Two of the desirable features for private clouds are better control and predictable performance. Although public clouds have been extensively researched to characterize their unpredictable performance, private clouds have received less scrutiny.
In this talk, we will present how production workloads interfere with each other in an Openstack based cloud. We draw lessons from a several month long study of running workloads in different configurations on highly available implementation of Openstack. We study the impact of noisy neighbors on the network and storage IO performance of applications. We also look at the performance metrics of Openstack control plane and how the API calls are impacted with more number of entities like networks, routers, VMs, volumes. Our study relies on a tool that we developed to create clean and noisy workload deployments, using micro-benchmarks as well as enterprise workloads such as Hadoop, Jenkins and Redis.
Attendees will learn about the following three topics:
1) A novel tool that we developed to generate and collect workload metrics in an automated manner. The tool can put workloads across a set of hosts to evaluate different networking configurations such as VMs on same/different host and same/different subnet.
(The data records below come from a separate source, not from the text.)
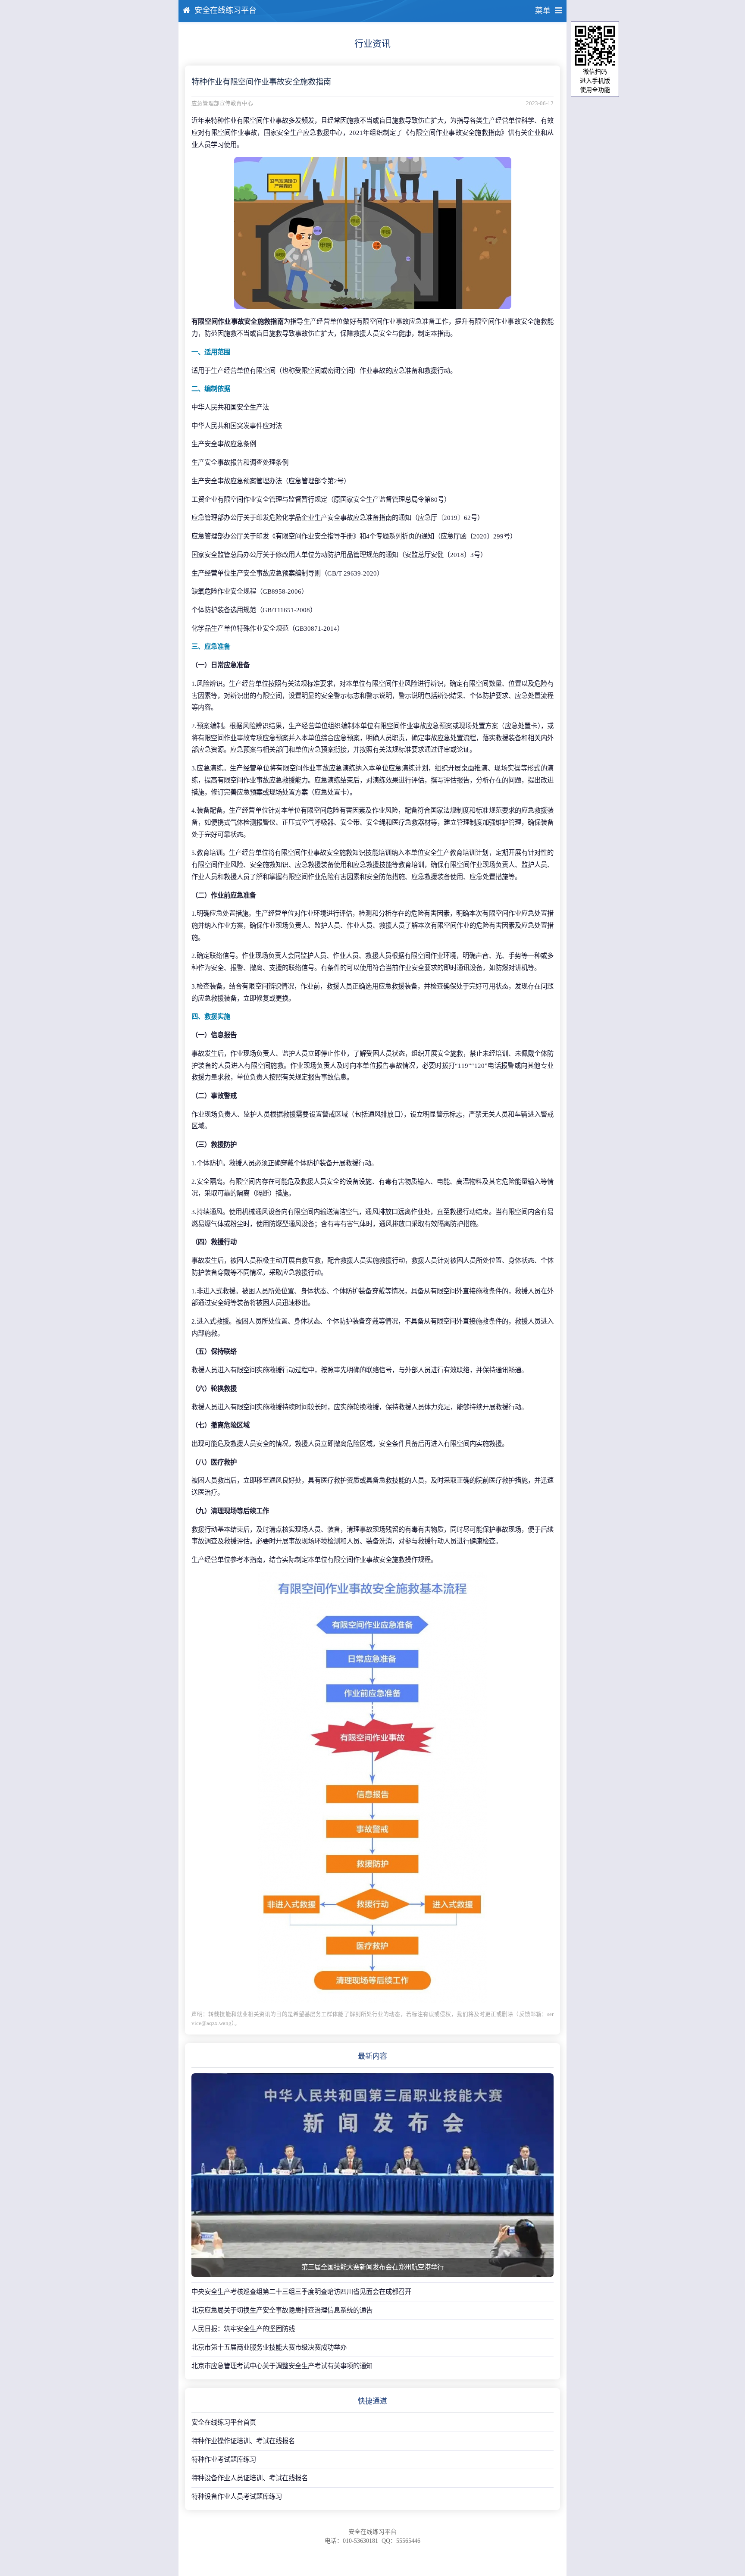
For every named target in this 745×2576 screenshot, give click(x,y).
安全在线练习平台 (225, 10)
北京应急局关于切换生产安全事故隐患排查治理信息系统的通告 (281, 2310)
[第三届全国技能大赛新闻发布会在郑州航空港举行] (372, 2175)
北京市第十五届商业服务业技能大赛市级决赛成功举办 (269, 2347)
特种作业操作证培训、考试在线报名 (243, 2441)
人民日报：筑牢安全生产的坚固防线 (243, 2328)
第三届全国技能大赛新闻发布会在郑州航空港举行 (372, 2267)
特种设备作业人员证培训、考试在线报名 (249, 2478)
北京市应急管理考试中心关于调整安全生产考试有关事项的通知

Using the tool, we also created set ups with zero or more routers for VM traffic and different storage backends in terms of a local and shared storage system.
2) A performance evaluation study of various interesting configurations in terms of network topologies, CPU/memory over-commitment and storage topologies. The data is collected over several weeks and consists of thousands of data points for different configurations.
3) Based on this study, we show that there is quite a bit of interferance in a general Openstack based cloud. We did the root cause analysis of these problems and suggest various optimizations and best practices to fix these problems.